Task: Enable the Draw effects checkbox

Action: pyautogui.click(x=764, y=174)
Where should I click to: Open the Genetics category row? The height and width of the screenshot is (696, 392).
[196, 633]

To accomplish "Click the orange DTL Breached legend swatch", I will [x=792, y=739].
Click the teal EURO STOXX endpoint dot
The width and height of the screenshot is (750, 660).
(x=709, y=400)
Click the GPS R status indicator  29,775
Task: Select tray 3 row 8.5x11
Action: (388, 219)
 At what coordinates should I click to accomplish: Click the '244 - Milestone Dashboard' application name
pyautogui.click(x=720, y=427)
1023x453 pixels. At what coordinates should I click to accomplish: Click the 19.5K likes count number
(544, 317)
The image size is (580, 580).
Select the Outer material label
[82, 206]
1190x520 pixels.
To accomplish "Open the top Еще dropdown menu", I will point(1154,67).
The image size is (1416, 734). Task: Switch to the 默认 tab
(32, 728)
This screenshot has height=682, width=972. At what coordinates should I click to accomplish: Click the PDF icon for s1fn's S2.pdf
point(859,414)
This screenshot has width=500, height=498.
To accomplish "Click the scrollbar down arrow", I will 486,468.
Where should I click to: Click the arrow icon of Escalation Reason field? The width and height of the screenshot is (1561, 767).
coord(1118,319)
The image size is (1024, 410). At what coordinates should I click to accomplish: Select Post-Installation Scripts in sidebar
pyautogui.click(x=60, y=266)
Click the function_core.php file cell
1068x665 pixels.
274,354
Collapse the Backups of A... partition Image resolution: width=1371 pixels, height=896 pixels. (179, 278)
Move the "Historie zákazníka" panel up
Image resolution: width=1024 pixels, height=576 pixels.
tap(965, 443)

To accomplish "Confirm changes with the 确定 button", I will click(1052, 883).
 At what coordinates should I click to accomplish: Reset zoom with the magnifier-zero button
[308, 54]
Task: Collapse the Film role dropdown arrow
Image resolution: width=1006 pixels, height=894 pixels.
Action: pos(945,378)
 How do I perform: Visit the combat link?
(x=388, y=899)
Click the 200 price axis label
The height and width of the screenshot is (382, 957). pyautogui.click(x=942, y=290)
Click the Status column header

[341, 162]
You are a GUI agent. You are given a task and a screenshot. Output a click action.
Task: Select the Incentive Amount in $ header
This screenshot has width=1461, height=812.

• _The request_
Please set out the lines above as a JSON list of strings, one string per line, with blank lines left out.

• _The answer_
[
  "Task: Enable the Draw effects checkbox",
  "Action: pyautogui.click(x=764, y=174)",
  "Where should I click to: Open the Genetics category row? The height and width of the screenshot is (696, 392).",
  "[196, 633]",
  "To accomplish \"Click the orange DTL Breached legend swatch\", I will [x=792, y=739].",
  "Click the teal EURO STOXX endpoint dot",
  "The width and height of the screenshot is (750, 660).",
  "(x=709, y=400)",
  "Click the GPS R status indicator  29,775",
  "Task: Select tray 3 row 8.5x11",
  "Action: (388, 219)",
  " At what coordinates should I click to accomplish: Click the '244 - Milestone Dashboard' application name",
  "pyautogui.click(x=720, y=427)",
  "1023x453 pixels. At what coordinates should I click to accomplish: Click the 19.5K likes count number",
  "(544, 317)",
  "The image size is (580, 580).",
  "Select the Outer material label",
  "[82, 206]",
  "1190x520 pixels.",
  "To accomplish \"Open the top Еще dropdown menu\", I will point(1154,67).",
  "The image size is (1416, 734). Task: Switch to the 默认 tab",
  "(32, 728)",
  "This screenshot has height=682, width=972. At what coordinates should I click to accomplish: Click the PDF icon for s1fn's S2.pdf",
  "point(859,414)",
  "This screenshot has width=500, height=498.",
  "To accomplish \"Click the scrollbar down arrow\", I will 486,468.",
  "Where should I click to: Click the arrow icon of Escalation Reason field? The width and height of the screenshot is (1561, 767).",
  "coord(1118,319)",
  "The image size is (1024, 410). At what coordinates should I click to accomplish: Select Post-Installation Scripts in sidebar",
  "pyautogui.click(x=60, y=266)",
  "Click the function_core.php file cell",
  "1068x665 pixels.",
  "274,354",
  "Collapse the Backups of A... partition Image resolution: width=1371 pixels, height=896 pixels. (179, 278)",
  "Move the \"Historie zákazníka\" panel up",
  "Image resolution: width=1024 pixels, height=576 pixels.",
  "tap(965, 443)",
  "To accomplish \"Confirm changes with the 确定 button\", I will click(1052, 883).",
  " At what coordinates should I click to accomplish: Reset zoom with the magnifier-zero button",
  "[308, 54]",
  "Task: Collapse the Film role dropdown arrow",
  "Image resolution: width=1006 pixels, height=894 pixels.",
  "Action: pos(945,378)",
  " How do I perform: Visit the combat link?",
  "(x=388, y=899)",
  "Click the 200 price axis label",
  "The height and width of the screenshot is (382, 957). pyautogui.click(x=942, y=290)",
  "Click the Status column header",
  "[341, 162]",
  "You are a GUI agent. You are given a task and a screenshot. Output a click action.",
  "Task: Select the Incentive Amount in $ header",
  "This screenshot has width=1461, height=812."
]